5
votes

I am trying to understand multi-threading in Java. I have written the following java program to test thread pool.

public class ThreadPoolTest
{
    public static void main(String[] args)
    {
        ExecutorService executorService = Executors.newFixedThreadPool(5);

        for( int i = 0; i < 3; i++ )
        {
            executorService.submit(new Task(i+1));
        }
        executorService.shutdown();                     

    }

    public static class Task implements Runnable
    {
        private int taskId;

        public Task(int id)
        {
            taskId = id;
        }

        @Override
        public void run() {
            System.out.println("Executing task " + taskId + " performed by " + Thread.currentThread().getName() );
            try
            {
                Thread.sleep(3000);
            }
            catch(InterruptedException interruptEx)
            {
                System.out.println(Thread.currentThread().getName() + " got interrupted ");
            }
            System.out.println("Finished executing task " + taskId );
        }
    }
}

The main thread creates executor which creates 5 threads and I have submitted only 3 tasks. After that I am shutting down the executor. When I run the code, the main thread finishes before the child threads. In this case, does JVM takes care of the child threads? Also I have created a thread pool with 5 threads, but submitted only 3 tasks. Will the remaining 2 threads are terminated when the main thread exits?

What actually happens when the executor service is shutdown?

4

4 Answers

4
votes

From the doc of ExecutorService#shutdown():

Initiates an orderly shutdown in which previously submitted tasks are executed, but no new tasks will be accepted.

This means that all the Jobs you submitted to the Executor will finish on their own time without interrupting or "hurrying" them, and the executor will finish up the worker threads properly, but neither will the service accept new Jobs, nor will it terminate instantly.

Compare ExecutorService#shutdownNow(), which will try to terminate as quickly as possible.

3
votes

The Worker threads that the executor creates are inner classes that have a reference back to the executor itself. (They need it to be able to see the queue, runstate, etc!) Running threads are not garbage collected, so with each Thread in the pool having that reference, they will keep the executor alive until all threads are dead. If you don't manually do something to stop the threads, they will keep running forever and your JVM will never shut down.
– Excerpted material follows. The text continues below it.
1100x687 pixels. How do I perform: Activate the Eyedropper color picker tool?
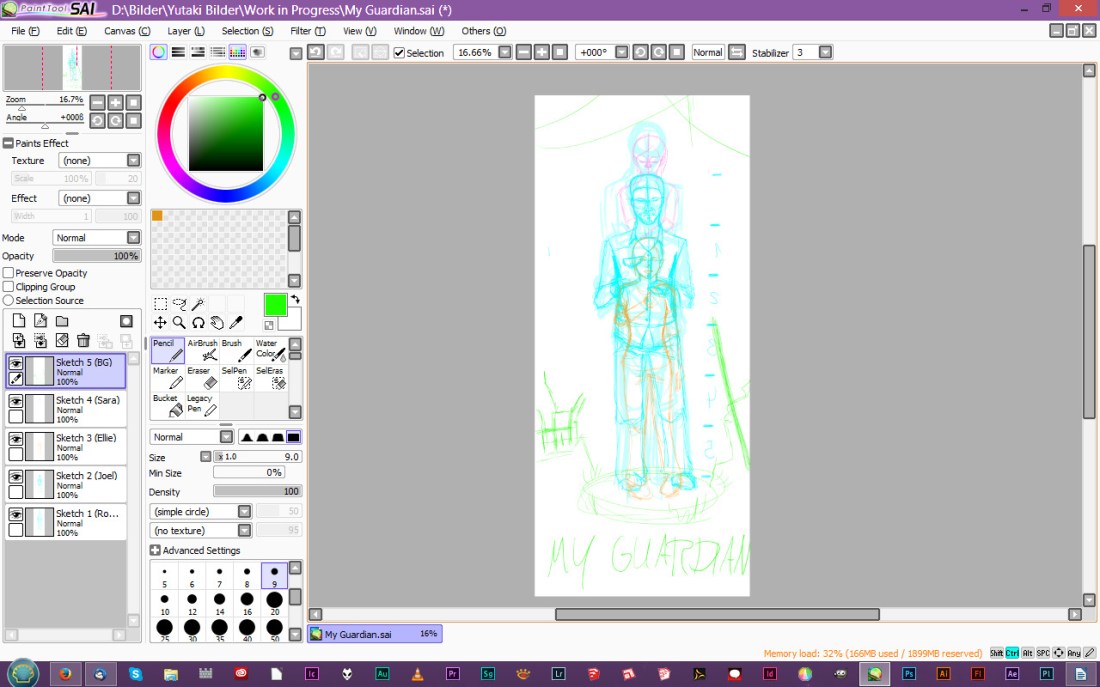236,322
In case of 5 threads where 3 tasks are only spawned, 2 unused thread will never be started but there references will remain as it is until shutdown is called in finalize() or all the live threads completes there execution.
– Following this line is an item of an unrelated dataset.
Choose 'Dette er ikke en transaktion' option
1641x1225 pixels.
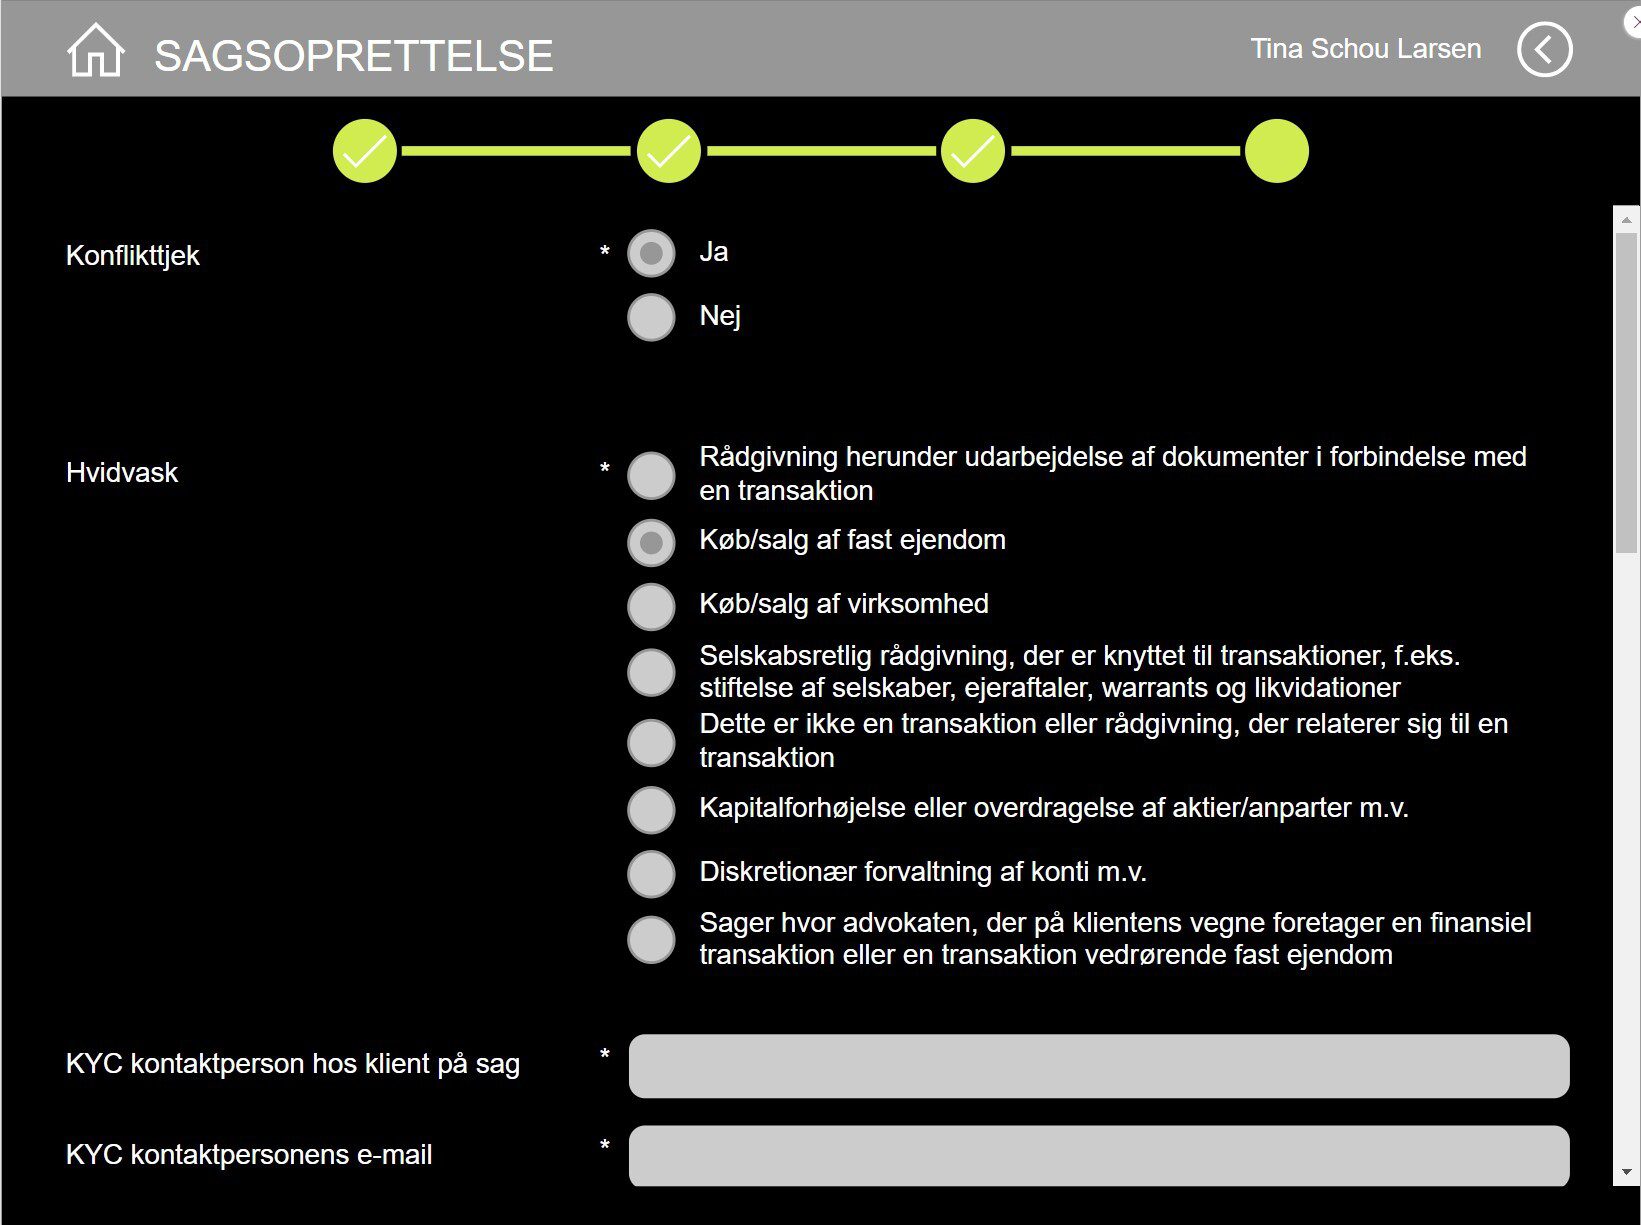[651, 742]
Following is the comment from JAVA Docs:

A pool that is no longer referenced in a program AND has no remaining threads will be >shutdown automatically. If you would like to ensure that unreferenced pools are reclaimed >even if users forget to call shutdown(), then you must arrange that unused threads >eventually die, by setting appropriate keep-alive times, using a lower bound of zero core >threads and/or setting allowCoreThreadTimeOut(boolean).

2
votes

In this case, does JVM takes care of the child threads?
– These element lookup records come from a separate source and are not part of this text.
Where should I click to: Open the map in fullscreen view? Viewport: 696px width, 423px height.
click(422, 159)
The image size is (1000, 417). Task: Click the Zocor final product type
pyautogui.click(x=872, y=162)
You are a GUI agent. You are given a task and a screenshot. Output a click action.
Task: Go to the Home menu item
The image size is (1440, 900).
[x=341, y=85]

The OS manages threads and determines when they are run.

Also I have created a thread pool with 5 threads, but submitted only 3 tasks. Will the remaining 2 threads are terminated when the main thread exits?

No, the threads run until you shut them down.

What actually happens when the executor service is shutdown?

The threads are interrupted and no new tasks will start. However, if you have a task which ignores interrupts it could keep running indefinitely.

When the last non-deamon thread stops the shutdown hook (if any) are triggered.

-1
votes

does JVM takes care of the child threads

JVM only complete its execution after completing all daemon threads. If you are creating your as non daemon then it will wait till all non daemon threads complete.

Will the remaining 2 threads are terminated when the main thread exits

Threads will be created in ondemand mode. So here 3 threads only created not 5.

What actually happens when the executor service is shutdown

Initiates an orderly shutdown in which previously submitted tasks are executed, but no new tasks will be accepted. Invocation has no additional effect if already shut down.
This method does not wait for previously submitted tasks to complete execution. Use awaitTermination to do that.